Signed-off-by: Keir Fraser <keir@xensource.com>
---
 xen/arch/x86/domain.c          |  2 +-
 xen/arch/x86/mm.c              | 11 ++++-------
 xen/arch/x86/shadow_public.c   |  4 ++--
 xen/arch/x86/vmx.c             |  8 ++++----
 xen/arch/x86/vmx_vmcs.c        | 10 +++++-----
 xen/common/domain.c            | 26 +++++++++++++++++---------
 xen/common/schedule.c          |  2 +-
 xen/include/asm-ia64/vmx_vpd.h |  2 +-
 xen/include/xen/sched.h        |  9 +++++----
 9 files changed, 40 insertions(+), 34 deletions(-)

diff --git a/xen/arch/x86/domain.c b/xen/arch/x86/domain.c
index b20a4accc8..c6a334f8d1 100644
--- a/xen/arch/x86/domain.c
+++ b/xen/arch/x86/domain.c
@@ -578,7 +578,7 @@ static void load_segments(struct vcpu *n)

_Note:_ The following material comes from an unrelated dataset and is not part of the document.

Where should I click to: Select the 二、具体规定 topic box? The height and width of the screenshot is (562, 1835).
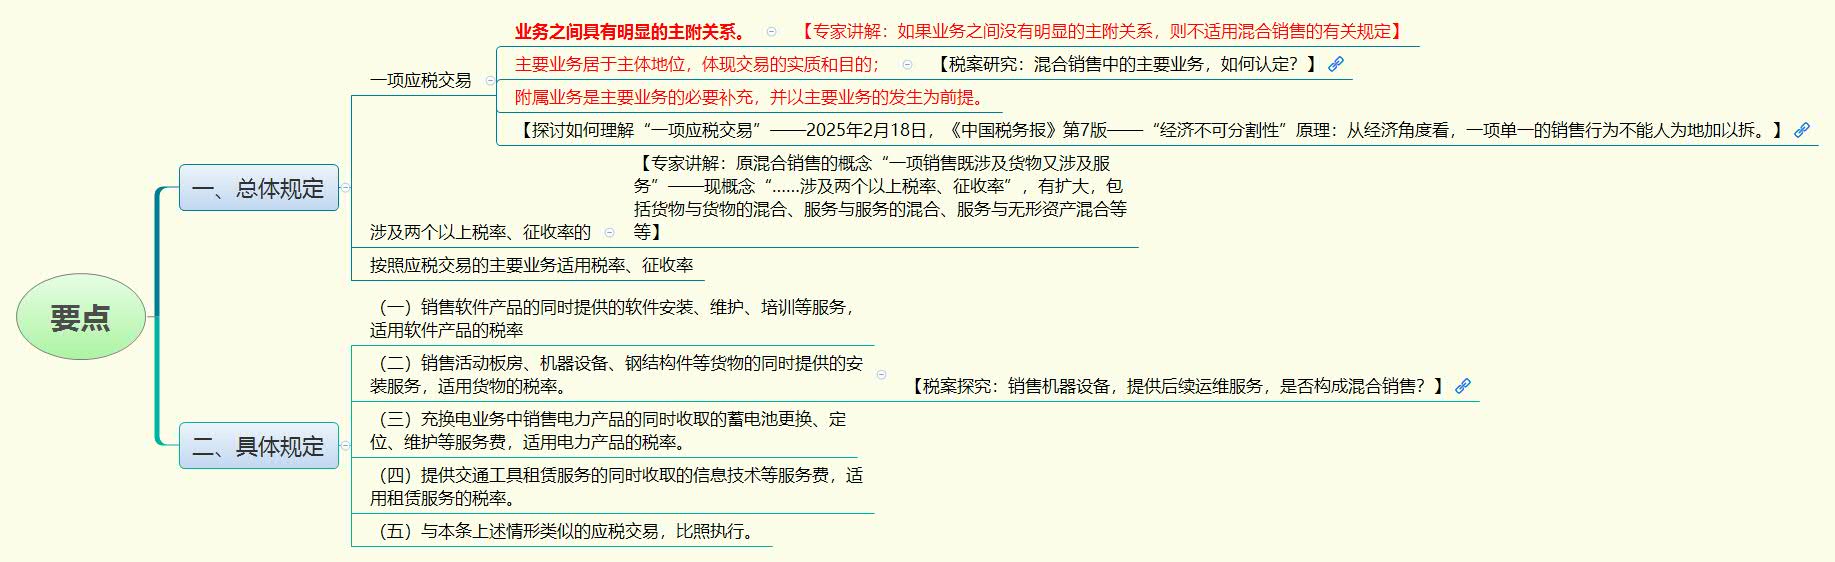pyautogui.click(x=259, y=446)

              put_user(regs->rcx,           rsp-11) )
         {
             DPRINTK("Error while creating failsafe callback frame.\n");
-            domain_crash();
+            domain_crash(n->domain);
         }
 
         regs->entry_vector  = TRAP_syscall;
diff --git a/xen/arch/x86/mm.c b/xen/arch/x86/mm.c
index 5a9e4a3cc3..a85b5fa52c 100644
--- a/xen/arch/x86/mm.c
+++ b/xen/arch/x86/mm.c
@@ -2529,7 +2529,7 @@ int do_update_va_mapping(unsigned long va, u64 val64,
              * not enough information in just a gpte to figure out how to
              * (re-)shadow this entry.
              */
-            domain_crash();
+            domain_crash(d);
         }
     
         rc = shadow_do_update_va_mapping(va, val, v);
@@ -2918,7 +2918,6 @@ int revalidate_l1(
 {
     l1_pgentry_t ol1e, nl1e;
     int modified = 0, i;
-    struct vcpu *v;
 
     for ( i = 0; i < L1_PAGETABLE_ENTRIES; i++ )
     {
@@ -2944,7 +2943,6 @@ int revalidate_l1(
 
         if ( unlikely(!get_page_from_l1e(nl1e, d)) )
         {
-            MEM_LOG("ptwr: Could not re-validate l1 page");
             /*
              * Make the remaining p.t's consistent before crashing, so the
              * reference counts are correct.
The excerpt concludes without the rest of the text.